Taking charge of your emotional remote control
Own your belief system: Write down all the things you believe about yourself. Only you know the truth. If you are not sure, start journaling and listen to the things you think.
Sticking to the above example, you don’t ask out a person you are attracted to. Ask yourself why.
If you say, “They would not want to go out with me,” challenge that thought and ask how you learned that. It’s likely because you compare yourself to others and decide whether another person would like you based on looks or status.
Emotional change begins with paying attention to your beliefs and challenging them.
Practice self-compassion and learn to be kind to yourself: This discipline requires accountability and time to learn how to change your belief system.
Give yourself some time to retrain your brain.

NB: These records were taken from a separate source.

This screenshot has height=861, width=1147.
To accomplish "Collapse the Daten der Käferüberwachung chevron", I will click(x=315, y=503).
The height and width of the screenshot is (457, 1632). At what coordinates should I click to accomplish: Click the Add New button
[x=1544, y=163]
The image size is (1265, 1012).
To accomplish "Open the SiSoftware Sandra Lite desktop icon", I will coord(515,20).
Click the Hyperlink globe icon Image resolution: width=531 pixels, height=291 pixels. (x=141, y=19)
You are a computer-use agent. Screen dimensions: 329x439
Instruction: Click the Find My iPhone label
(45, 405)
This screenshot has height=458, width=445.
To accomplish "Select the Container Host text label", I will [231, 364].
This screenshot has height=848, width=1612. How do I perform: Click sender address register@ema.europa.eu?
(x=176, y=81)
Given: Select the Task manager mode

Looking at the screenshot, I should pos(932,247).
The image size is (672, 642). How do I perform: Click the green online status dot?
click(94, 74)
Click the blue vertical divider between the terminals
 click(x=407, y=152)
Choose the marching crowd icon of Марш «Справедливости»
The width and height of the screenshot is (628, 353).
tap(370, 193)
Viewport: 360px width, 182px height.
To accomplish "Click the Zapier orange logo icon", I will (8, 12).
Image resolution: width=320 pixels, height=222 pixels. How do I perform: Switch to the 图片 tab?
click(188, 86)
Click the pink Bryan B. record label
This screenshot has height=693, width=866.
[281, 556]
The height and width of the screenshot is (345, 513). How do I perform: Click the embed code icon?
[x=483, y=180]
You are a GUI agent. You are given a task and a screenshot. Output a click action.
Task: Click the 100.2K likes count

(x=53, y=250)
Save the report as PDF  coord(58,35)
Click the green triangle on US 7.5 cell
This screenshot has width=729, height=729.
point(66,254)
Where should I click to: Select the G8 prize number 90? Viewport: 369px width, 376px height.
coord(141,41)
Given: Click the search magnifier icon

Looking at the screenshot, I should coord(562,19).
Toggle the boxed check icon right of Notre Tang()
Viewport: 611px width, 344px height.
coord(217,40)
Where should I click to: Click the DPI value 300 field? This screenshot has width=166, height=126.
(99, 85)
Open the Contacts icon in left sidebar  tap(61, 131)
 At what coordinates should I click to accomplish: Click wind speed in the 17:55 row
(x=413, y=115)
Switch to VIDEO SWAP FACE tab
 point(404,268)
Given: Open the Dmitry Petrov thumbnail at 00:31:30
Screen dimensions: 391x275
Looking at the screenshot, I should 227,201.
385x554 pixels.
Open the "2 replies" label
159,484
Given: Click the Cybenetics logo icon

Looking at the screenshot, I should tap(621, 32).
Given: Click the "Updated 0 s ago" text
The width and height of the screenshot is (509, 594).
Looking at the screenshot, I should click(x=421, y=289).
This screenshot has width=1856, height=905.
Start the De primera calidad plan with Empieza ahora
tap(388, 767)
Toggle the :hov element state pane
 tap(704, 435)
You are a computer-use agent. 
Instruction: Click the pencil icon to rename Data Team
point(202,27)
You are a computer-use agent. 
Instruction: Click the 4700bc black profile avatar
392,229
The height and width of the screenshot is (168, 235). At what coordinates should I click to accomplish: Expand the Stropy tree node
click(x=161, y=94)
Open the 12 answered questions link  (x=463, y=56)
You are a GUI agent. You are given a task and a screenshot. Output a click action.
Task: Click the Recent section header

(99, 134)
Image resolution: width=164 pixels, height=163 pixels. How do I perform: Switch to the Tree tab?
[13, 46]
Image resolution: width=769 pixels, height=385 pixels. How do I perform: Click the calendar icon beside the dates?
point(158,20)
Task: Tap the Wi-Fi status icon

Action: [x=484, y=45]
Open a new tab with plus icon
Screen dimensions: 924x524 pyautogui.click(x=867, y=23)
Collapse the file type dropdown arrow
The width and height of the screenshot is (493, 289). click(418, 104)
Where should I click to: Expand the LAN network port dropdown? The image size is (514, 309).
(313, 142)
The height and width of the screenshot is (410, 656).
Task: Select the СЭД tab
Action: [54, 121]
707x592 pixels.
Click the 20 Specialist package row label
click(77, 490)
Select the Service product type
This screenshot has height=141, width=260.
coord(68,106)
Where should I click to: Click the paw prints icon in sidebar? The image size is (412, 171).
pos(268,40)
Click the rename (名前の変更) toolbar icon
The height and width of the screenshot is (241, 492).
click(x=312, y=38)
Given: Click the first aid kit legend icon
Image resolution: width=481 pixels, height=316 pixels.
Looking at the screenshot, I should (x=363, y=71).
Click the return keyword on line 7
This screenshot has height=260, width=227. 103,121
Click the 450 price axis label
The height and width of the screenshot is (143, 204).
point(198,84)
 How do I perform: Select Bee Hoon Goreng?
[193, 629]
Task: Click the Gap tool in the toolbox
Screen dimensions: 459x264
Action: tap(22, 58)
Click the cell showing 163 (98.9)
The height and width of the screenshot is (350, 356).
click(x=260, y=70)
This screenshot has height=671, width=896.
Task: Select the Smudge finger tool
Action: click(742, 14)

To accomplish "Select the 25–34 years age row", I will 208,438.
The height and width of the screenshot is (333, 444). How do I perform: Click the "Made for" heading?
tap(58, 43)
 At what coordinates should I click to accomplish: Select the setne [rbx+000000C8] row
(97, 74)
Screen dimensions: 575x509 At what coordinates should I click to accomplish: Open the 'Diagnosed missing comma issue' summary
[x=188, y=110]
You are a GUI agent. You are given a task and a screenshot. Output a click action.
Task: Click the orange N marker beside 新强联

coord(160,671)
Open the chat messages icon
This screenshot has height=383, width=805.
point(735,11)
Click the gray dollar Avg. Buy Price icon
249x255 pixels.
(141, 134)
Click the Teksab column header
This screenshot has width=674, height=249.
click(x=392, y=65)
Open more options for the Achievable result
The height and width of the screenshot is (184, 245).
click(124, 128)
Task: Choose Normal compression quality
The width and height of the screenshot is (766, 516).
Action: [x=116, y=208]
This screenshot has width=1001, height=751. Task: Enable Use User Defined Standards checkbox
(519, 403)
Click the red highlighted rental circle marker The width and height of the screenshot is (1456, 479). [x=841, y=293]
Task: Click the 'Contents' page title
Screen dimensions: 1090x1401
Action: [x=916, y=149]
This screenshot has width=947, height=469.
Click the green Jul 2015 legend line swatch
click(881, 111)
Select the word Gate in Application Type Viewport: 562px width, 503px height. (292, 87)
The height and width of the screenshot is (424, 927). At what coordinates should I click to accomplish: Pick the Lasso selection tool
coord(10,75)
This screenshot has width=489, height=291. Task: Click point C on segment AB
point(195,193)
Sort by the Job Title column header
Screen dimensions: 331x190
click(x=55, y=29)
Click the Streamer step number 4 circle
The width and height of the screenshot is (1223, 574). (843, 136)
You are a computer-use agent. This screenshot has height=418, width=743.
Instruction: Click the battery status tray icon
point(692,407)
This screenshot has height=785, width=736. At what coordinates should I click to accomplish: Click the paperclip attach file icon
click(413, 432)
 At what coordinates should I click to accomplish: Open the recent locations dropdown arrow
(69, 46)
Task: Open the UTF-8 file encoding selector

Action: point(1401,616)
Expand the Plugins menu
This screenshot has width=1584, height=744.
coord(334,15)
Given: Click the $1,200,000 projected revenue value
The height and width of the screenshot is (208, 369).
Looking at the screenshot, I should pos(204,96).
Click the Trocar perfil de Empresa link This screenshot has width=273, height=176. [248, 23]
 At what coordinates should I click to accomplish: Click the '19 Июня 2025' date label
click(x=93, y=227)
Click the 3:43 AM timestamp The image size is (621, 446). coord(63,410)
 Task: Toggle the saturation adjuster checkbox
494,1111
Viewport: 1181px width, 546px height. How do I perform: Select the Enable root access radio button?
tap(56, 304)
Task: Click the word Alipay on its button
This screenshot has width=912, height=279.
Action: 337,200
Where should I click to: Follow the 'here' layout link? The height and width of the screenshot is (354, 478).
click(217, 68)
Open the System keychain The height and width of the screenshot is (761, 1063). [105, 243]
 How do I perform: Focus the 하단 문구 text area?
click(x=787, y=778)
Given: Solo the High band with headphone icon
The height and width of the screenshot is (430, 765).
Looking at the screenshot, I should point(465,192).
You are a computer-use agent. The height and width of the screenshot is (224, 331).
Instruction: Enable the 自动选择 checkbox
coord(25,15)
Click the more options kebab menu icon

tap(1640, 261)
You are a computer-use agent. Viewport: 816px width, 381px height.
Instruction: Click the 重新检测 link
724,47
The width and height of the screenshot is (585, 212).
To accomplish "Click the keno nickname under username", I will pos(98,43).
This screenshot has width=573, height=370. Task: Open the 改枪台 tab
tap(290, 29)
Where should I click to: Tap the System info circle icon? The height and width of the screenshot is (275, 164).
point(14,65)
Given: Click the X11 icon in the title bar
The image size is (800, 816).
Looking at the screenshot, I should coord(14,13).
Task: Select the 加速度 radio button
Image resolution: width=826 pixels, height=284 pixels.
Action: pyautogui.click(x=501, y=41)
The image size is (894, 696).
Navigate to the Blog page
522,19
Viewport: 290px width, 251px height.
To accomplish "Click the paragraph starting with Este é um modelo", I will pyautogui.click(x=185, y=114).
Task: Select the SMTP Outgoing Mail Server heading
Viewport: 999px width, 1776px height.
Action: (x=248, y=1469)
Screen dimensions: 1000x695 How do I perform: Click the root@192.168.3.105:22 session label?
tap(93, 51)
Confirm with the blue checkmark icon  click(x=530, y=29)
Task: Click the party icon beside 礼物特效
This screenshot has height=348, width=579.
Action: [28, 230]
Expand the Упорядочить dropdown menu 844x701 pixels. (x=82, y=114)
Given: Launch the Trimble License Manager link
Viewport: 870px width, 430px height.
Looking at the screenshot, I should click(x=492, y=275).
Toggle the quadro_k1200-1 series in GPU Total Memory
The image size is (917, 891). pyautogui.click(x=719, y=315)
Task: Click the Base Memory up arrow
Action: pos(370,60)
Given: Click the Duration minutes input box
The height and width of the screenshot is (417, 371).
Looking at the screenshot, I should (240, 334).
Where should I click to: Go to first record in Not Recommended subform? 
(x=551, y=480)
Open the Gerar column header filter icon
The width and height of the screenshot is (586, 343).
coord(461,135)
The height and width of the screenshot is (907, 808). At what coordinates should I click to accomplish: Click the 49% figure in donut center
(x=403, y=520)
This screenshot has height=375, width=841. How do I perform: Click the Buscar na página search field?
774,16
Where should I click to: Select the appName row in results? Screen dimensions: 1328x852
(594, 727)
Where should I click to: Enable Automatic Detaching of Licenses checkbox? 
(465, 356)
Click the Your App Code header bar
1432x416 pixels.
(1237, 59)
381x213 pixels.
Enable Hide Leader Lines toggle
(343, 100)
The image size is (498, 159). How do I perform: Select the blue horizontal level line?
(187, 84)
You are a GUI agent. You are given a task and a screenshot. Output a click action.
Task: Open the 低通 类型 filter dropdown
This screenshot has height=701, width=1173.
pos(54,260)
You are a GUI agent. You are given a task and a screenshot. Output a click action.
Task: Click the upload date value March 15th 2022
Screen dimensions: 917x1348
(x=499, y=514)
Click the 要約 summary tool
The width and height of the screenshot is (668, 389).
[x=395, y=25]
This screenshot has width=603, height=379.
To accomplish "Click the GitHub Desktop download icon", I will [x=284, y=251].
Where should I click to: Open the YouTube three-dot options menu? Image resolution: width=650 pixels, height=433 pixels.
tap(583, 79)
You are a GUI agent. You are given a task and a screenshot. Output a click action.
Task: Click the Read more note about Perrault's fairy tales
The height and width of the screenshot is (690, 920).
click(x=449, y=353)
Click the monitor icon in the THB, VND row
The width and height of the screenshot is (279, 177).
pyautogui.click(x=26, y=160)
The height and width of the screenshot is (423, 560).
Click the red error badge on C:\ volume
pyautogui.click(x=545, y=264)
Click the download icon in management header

The more you fire positive thoughts about yourself, the more you wire your brain to be positive.
This positions you to be in control of your emotional channel so that when an old program jumps up you can flip to a new one, or eventually allow the old program to be mothballed.
Stop judging: Make a conscious effort to just stop negative judging of others.
Judgment is about being right, about win or lose, and it creates internal and sometimes external conflict when we verbalize it. Put your attention to collaboration and focus on the desired outcome and how to get it.
Why? Because your subconscious is listening closely to your every word.
Judgment often comes from a deep worry about what we do not like, but find in others. The problem is this perception drives our projection and reinforces negative emotion and wiring.
We are only hurting ourselves and making our deep subconscious experience more negative emotions than we want, because they will show up in ways that create discomfort.
Dr. Bill Howatt is the Ottawa-based president of Howatt HR Consulting and the former Chief of Research and Workforce Productivity at The Conference Board of Canada.